Former operator of Norway's national research and education network

Uninett was a state-owned company responsible for Norway's national research and education network. In 2022, Uninett was merged into Sikt.

The centre of operations was located at Teknobyen Innovation Centre in Trondheim. Uninett had approximately 100 employees. Any non-commercial research or educational institution such as libraries, archives and schools could be connected for a yearly fee.

== History ==
Uninett was established in 1976 as a project based on funding from the Royal Norwegian Council for Scientific and Industrial Research, and was headquartered at SINTEF in Trondheim.
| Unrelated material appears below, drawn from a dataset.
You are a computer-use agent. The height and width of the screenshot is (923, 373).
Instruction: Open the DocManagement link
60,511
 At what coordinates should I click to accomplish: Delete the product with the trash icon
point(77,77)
In 1987, responsibility for the .no country-code top-level domain was delegated to Uninett.

The work was continued as a research project in SINTEF, before Uninett was established as an operating organization for the academic data network in Norway. After five years as a project organization, the joint-stock company Uninett AS was founded in 1993.

In 1999, parts of Uninett's operations were separated as a separate company, Uninett FAS (Joint Administrative Systems). FAS was to develop technical solutions for efficient operation of administrative services for the higher education sector.
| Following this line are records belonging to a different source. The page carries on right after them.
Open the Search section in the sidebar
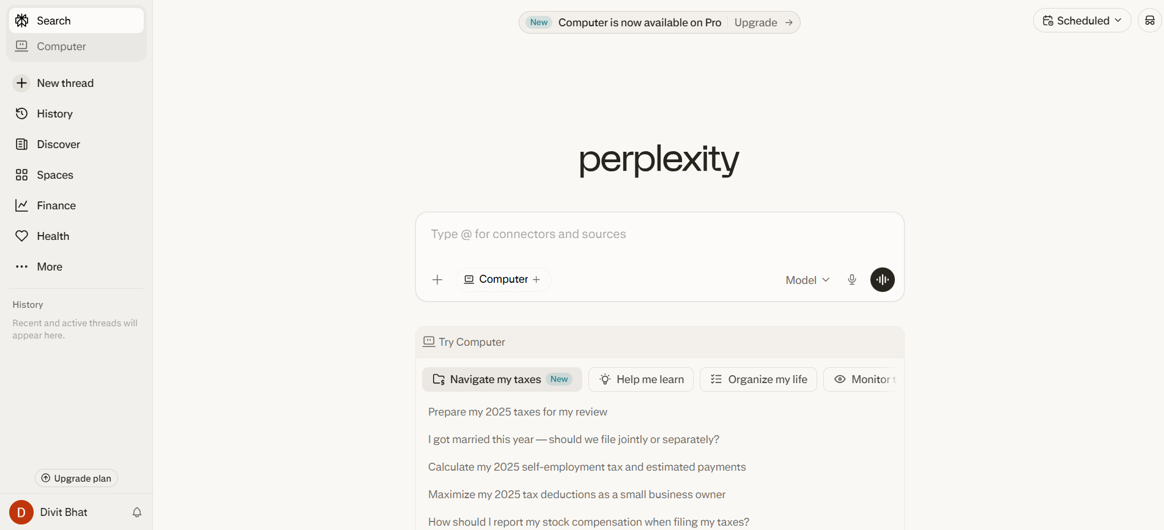This screenshot has height=530, width=1164. tap(54, 20)
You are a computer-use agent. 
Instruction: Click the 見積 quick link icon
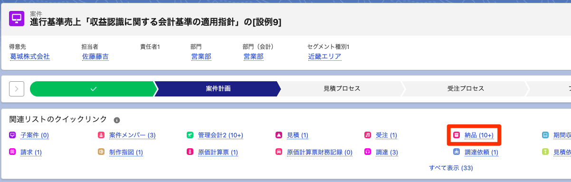tap(279, 135)
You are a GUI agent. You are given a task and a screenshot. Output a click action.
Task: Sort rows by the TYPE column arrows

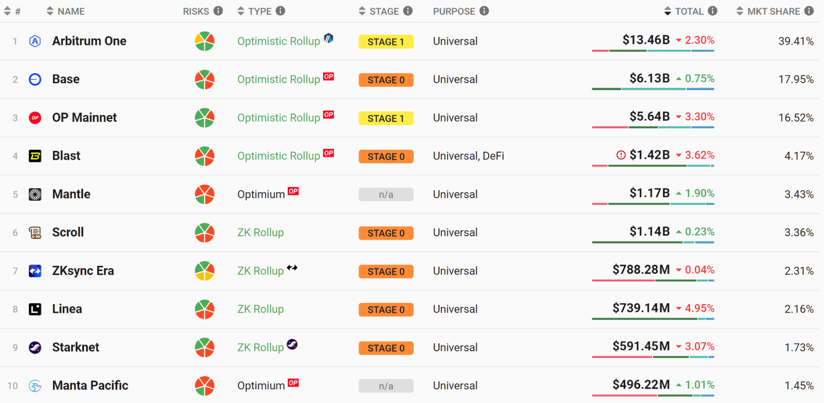[241, 11]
In 2002 and 2003, two more subsidiaries were established, Uninett ABC and Uninett Norid. ABC was to use Uninett's competence and experience for web development for the other educational institutions in Norway, with emphasis on primary and secondary schools. Norid was to continue the administration of domain names under the .no domain.

The subsidiary Uninett Sigma, was established in 2004. Sigma has later changed its name to Uninett Sigma2, and coordinates heavy computing and storage in the higher education sector.

Following a request from the Ministry of Education and Research to pool the state resources within ICT in basic education, Uninett ABC was separated from the group at the turn of the year 2009/2010.

Uninett FAS was wound up as a separate company on 31 December 2011.

On February 4, 2021, the Solberg government announced a reorganization of knowledge management under the Ministry of Education and Research. This included merging Uninett into the new agency Sikt, which began operations on January 1, 2022, led by Roar Olsen, former director of Uninett and Unit.